- Assigned task -
From the entries below, transcribe exactly the lines between the line holding "Task: Open keyword link 中山代办执照" and the line holding "The height and width of the screenshot is (1068, 1120).", inclusive; skip all other lines.

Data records
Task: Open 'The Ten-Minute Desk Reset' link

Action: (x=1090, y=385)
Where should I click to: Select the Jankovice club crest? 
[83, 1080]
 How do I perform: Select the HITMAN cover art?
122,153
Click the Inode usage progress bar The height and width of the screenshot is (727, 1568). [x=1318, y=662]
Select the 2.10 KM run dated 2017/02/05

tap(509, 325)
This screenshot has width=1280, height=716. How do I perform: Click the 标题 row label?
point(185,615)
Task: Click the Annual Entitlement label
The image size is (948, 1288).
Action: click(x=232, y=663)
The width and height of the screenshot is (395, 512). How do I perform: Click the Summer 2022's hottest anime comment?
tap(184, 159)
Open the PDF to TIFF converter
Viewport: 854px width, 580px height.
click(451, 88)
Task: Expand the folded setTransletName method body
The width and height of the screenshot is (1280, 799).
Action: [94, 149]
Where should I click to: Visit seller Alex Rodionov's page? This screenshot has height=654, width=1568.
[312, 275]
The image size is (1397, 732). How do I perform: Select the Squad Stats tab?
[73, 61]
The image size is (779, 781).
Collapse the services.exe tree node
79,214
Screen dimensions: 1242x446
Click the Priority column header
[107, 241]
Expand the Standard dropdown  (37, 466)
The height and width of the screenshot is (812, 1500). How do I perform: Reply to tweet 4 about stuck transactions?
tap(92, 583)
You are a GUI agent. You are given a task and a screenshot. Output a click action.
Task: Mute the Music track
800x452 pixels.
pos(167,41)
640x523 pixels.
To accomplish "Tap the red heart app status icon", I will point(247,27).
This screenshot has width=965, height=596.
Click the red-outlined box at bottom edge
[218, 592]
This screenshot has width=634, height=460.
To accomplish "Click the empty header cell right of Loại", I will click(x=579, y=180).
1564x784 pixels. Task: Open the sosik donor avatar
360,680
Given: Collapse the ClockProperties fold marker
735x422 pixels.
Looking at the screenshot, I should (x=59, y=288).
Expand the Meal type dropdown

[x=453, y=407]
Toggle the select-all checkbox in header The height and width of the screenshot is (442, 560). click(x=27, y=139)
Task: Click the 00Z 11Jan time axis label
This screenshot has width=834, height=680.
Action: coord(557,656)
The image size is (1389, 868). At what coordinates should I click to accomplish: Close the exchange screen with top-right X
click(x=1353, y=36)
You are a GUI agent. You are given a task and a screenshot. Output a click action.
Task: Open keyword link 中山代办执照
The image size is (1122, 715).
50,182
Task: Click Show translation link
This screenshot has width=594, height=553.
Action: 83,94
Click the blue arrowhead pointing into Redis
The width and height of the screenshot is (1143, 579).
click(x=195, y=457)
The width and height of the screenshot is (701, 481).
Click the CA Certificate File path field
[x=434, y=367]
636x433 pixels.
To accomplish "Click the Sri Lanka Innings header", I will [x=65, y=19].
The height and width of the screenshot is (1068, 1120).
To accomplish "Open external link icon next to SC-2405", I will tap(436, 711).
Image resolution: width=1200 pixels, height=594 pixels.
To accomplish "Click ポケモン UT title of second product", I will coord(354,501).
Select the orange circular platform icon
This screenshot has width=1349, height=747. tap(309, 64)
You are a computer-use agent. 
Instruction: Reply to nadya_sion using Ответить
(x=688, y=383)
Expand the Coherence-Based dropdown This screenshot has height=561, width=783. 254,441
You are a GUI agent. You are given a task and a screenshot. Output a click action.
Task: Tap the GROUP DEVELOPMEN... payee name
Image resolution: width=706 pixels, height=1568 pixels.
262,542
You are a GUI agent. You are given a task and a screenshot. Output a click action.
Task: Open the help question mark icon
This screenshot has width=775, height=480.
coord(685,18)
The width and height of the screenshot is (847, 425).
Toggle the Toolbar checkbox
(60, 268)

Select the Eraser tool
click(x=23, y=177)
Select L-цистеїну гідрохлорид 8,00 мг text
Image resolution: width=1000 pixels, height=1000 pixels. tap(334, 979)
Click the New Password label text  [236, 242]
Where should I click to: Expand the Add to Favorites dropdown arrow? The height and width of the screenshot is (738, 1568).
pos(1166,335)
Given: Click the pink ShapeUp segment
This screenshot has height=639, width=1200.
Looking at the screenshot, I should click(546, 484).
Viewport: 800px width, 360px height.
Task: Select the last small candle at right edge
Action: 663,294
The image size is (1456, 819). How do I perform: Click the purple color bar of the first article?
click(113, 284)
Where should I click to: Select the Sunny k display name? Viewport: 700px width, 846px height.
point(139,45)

- Response area -
Task: Open keyword link 中山代办执照
The image size is (1122, 715).
50,182
Task: Click Show translation link
This screenshot has width=594, height=553.
Action: 83,94
Click the blue arrowhead pointing into Redis
The width and height of the screenshot is (1143, 579).
click(x=195, y=457)
The width and height of the screenshot is (701, 481).
Click the CA Certificate File path field
[x=434, y=367]
636x433 pixels.
To accomplish "Click the Sri Lanka Innings header", I will [x=65, y=19].
The height and width of the screenshot is (1068, 1120).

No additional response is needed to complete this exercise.